Plus Size Wedding Dresses - Are Bridal Shops Doing It All Wrong?
My shop has been open for almost a year now, and I've appreciated everything it's taught me so far! Originally, I thought I was going to do plus size women a favor by opening a shop that only carries plus size wedding dresses in sizes 14 - 32 or larger, custom sizes. If you've read my about us page, you'll see a glimpse of what I'm talking about. I was super excited that I would be doing something different, unlike the majority of the bridal industry, as they've been pretty slow to catch on.
As I did more research, I remembered back to when I was in my 20's (only 6 years ago!) and recalled that I was not as "okay" with being plus size as I am now. I hadn't come to terms with it yet, and instead it seemed as though I was constantly made to feel less than. In fact, most of the time I loathed going clothes shopping, especially with my two thin sisters, or my mom. It seemed every store we went in had a huge selection of clothes for them to browse through, while I walked quickly to a small section that mainly carried clothing geared toward middle-aged and older women. I was done looking in about five minutes, and would go back to where my sisters were still shopping, feeling frustrated and upset at the designers of "regular" size clothes. I would constantly find cute clothes that just didn't come in my size. Why couldn't designers just use more fabric and make more items in additional sizes? Why was this so difficult?
I remember being completely resistant to shopping in exclusively plus size stores. Ducking into Torrid hoping no one saw me go in because I was ashamed to have to shop there. But they were one of the very few stores who carried clothing that didn't look like I should be wearing grandma shoes and a visor with it. I won't even share the awful things I said in my head about places like Lane Bryant or the Avenue. Each time I needed clothing, it seemed like I had to show the world that I had failed at life. That people were probably looking at me going in there and think that I'm lazy, unhealthy, and just sit around and overeat all the time, so now I have to shop here. *It wasn't until years later that I've become more comfortable with just being me, and not worrying what about what people think! Most of this was just my own insecurities getting the best of me.
When it came time to go wedding dress shopping, my experience was not any different. I went to several boutiques looking for plus size wedding dresses, as well as David's Bridal, before I gave in, settling for something that worked.
The point is, NO ONE wants to go into a separate clothing store for overweight people to shop. No one wants to go to a separate section for overweight people to browse through a very small, limited selection of clothes, and feel judged while you're there. It's like constantly being told, you're not good enough to shop here. The solution most people will say? Just lose weight. Then you'll fit into "regular" size clothes. Great!! Thank you for pointing out what I am so painfully aware of every single day I wake up and look at myself in the mirror! I often find myself just resorting to shopping online because I might have better luck finding a bit more of a selection. However, even when shopping online, most stores still have a "Women's" section, and a separate "Plus Size" section. WHHHYYYYY????

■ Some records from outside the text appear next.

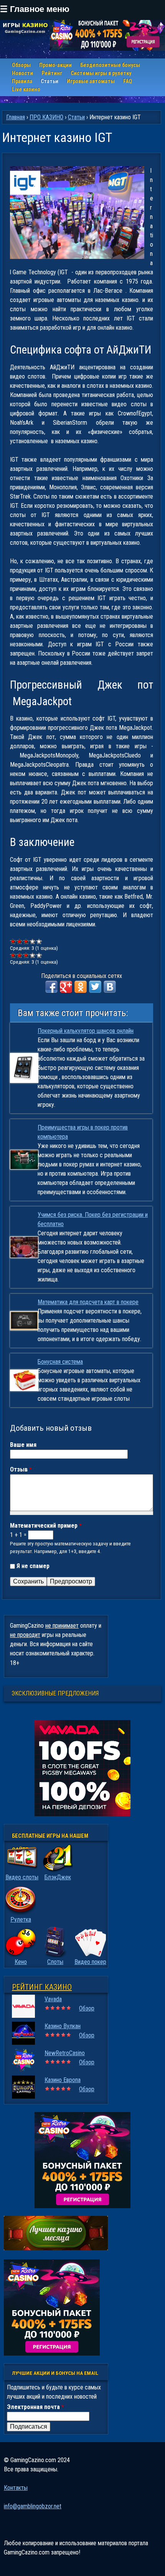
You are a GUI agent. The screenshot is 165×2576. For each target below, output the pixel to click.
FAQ (127, 81)
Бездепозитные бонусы (110, 65)
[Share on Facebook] (51, 987)
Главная (15, 117)
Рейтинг (51, 73)
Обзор (86, 2008)
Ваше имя (23, 1444)
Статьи (49, 81)
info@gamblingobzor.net (32, 2506)
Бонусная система (60, 1361)
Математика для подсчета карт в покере (88, 1302)
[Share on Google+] (66, 987)
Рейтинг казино (42, 1987)
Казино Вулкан (63, 2026)
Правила (22, 81)
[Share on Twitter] (95, 987)
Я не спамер (33, 1566)
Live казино (26, 89)
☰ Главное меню (34, 9)
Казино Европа (63, 2080)
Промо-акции (55, 65)
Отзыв (21, 1469)
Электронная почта (35, 2407)
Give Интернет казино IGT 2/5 (19, 941)
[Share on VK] (110, 987)
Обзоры (21, 65)
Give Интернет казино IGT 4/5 (33, 941)
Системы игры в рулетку (101, 73)
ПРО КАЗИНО (46, 117)
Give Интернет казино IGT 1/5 (13, 941)
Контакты (16, 2487)
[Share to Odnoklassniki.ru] (80, 987)
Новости (22, 73)
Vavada (53, 1999)
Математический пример (46, 1525)
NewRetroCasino (65, 2053)
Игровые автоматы (91, 81)
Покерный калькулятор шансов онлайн (86, 1030)
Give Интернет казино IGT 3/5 (26, 941)
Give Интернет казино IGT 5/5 (39, 941)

68% of American women wear a size 14 or above. We don't want to be labeled as plus size and have to shop only in the 'other' part of the store if you're above a size 20. Plus, there aren't really any industry standards, so sizes can vastly differ between brands. Everyone knows that bridal shops are known for dresses running small because of "couture sizing," which puts plus size brides at an even greater shopping disadvantage. Not only are you told that there's a limited selection of gowns to be able to try on, or that only a limited selection of the gowns in the boutique are available in larger sizes, but now that size 20 that you may or may not have felt so great about in the first place actually needs to be a size 24 to fit you.
I realized I was doing it all wrong! Just like all of the other bridal stores I've seen. I thought I was doing plus size ladies like myself a favor by creating a shop where larger sizes only would be found, but I quickly realized that I was only perpetuating the problem. No bride size 14-20 is going to shop here when they can find gowns in stores that carry 'regular' sizes. And while a bride that wears a larger size might be lucky enough to stumble across my site, I'm certainly not doing them any favors by keeping them separate! Unfortunately I still have to put "plus size" in my product listings because I won't show up in searches otherwise!
I decided to start following in the footsteps of other industry leaders like ModCloth. There are no separate sections for plus size and regular size. There's no feeling banished to a small section of the store with a limited selection, or needing to filter selections in the store to find the items that come in plus size - they all do! And they're just listed as sizes. No "W" after the number to indicate that it's larger. If we want to start changing the industry, this is the shift that needs to start happening toward inclusivity. So, while my focus may remain more toward creating a shop where an abundance of plus size gowns are available, they can be purchased in any size. No one is excluded.
In the slight defense of the bridal industry, I completely understand how difficult and expensive it is for shop owners to purchase sample gowns in larger sizes when there are already minimum purchases to keep up with. I understand that it's a risk to invest in this area, and, I understand that it can be difficult for salespeople who are not overweight to understand the needs of a plus size bride. But we really need to figure it out! I believe it's a risk worth taking.